Understanding how to calculate terms in a mathematical sequence is essential for analyzing patterns and solving problems. In our given exercise, the sequence is defined by an explicit formula: \(x_{n} = 3n + (-1)^{n}(n - 5) + 7\). To calculate the terms \(x_{1}, x_{2}, ..., x_{10}\), we plug in the values of \(n\) from 1 to 10 into the formula.

For example, to find the first term \(x_{1}\), substitute \(n=1\) into the formula to get \(x_1 = 3(1) + (-1)^1(1 - 5) + 7\). Similarly, proceed with \(n=2\) through \(n=10\) and calculate each corresponding term. This systematic approach lets you see the behavior of the sequence for the first 10 steps, laying the groundwork for understanding the overall pattern.

When doing these calculations, keep in mind the effect of the alternating sign caused by \((-1)^{n}\), as it influences whether you'll add or subtract the \((n - 5)\) term. This factor can sometimes cause confusion, so pay special attention to it to ensure you calculate the terms correctly.

Upon calculating the first 10 terms of the sequence, it's important to compare them to identify any duplicates. Duplicate terms are values that appear more than once in the list of computed terms. This step is important to understand the repetition and potential patterns within the sequence.

To identify duplicates, simply list out the calculated terms and scan through to see if any number is listed more than once. For instance, if both \(x_{3}\) and \(x_{7}\) equal 12, then 12 is a duplicate term in the sequence. Recognizing duplicates can help simplify problems and lead to insights into the structure of the sequence.

Thoroughly checking each term against all the others can be time-consuming, so some students find it helpful to arrange the terms in numerical order or use a table format to aid in quick identification of any repeating numbers.
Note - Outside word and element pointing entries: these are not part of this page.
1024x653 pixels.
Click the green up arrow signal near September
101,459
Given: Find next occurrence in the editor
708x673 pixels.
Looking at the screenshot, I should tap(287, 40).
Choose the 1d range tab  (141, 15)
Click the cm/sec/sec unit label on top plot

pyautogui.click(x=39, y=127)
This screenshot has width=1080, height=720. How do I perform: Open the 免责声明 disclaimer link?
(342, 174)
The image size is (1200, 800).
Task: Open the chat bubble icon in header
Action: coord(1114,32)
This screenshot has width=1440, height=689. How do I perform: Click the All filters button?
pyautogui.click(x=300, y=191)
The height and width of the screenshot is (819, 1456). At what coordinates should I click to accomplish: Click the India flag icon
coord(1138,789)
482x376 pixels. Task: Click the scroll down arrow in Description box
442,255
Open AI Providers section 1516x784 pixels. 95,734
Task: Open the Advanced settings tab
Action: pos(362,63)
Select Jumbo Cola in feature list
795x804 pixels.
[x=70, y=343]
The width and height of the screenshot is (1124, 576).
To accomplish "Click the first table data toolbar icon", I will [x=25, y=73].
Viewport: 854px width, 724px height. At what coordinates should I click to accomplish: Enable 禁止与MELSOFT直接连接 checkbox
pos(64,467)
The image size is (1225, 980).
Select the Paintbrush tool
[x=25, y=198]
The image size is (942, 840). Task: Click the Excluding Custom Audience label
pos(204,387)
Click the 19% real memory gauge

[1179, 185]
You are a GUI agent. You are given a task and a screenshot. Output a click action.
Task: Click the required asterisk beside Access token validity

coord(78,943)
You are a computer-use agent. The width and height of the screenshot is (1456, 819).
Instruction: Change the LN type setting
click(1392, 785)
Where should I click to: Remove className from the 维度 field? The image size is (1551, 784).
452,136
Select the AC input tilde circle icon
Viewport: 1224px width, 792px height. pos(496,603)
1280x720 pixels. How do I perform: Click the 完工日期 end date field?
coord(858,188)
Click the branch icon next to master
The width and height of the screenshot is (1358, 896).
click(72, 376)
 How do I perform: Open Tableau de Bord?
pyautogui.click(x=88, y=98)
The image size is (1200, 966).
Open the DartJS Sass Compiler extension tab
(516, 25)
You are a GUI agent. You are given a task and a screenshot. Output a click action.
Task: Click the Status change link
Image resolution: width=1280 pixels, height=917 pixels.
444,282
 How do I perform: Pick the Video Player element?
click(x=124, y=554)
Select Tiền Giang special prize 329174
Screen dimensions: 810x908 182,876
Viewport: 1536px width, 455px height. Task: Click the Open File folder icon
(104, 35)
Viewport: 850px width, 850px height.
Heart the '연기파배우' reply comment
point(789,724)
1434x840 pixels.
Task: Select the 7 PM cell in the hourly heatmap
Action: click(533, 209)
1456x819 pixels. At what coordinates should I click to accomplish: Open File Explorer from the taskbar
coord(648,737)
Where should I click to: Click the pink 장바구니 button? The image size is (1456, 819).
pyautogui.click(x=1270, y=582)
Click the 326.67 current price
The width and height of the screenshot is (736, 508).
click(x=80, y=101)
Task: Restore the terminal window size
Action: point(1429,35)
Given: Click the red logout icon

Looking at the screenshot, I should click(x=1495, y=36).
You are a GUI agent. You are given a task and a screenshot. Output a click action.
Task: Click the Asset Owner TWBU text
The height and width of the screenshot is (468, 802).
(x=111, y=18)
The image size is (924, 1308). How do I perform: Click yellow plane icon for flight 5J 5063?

Determining the frequency of sequence terms involves counting how many times a particular term appears within the sequence. After identifying any duplicates, you'll want to ascertain if any of the terms appear not just twice, but even three times or more.

To check for the term frequency, create a tally chart or maintain a count of how many times each term occurs as you work through the computed values. This process requires careful attention to detail to ensure accuracy.

The frequency analysis adds another layer of understanding to the sequence's behavior. In our exercise, if a term appears three times within the first 10 terms, it indicates a strong recurring pattern that could be relevant in more advanced analysis or extrapolating the sequence further. If no such terms exist, it can imply more complexity or a lack of repetition in the sequence structure.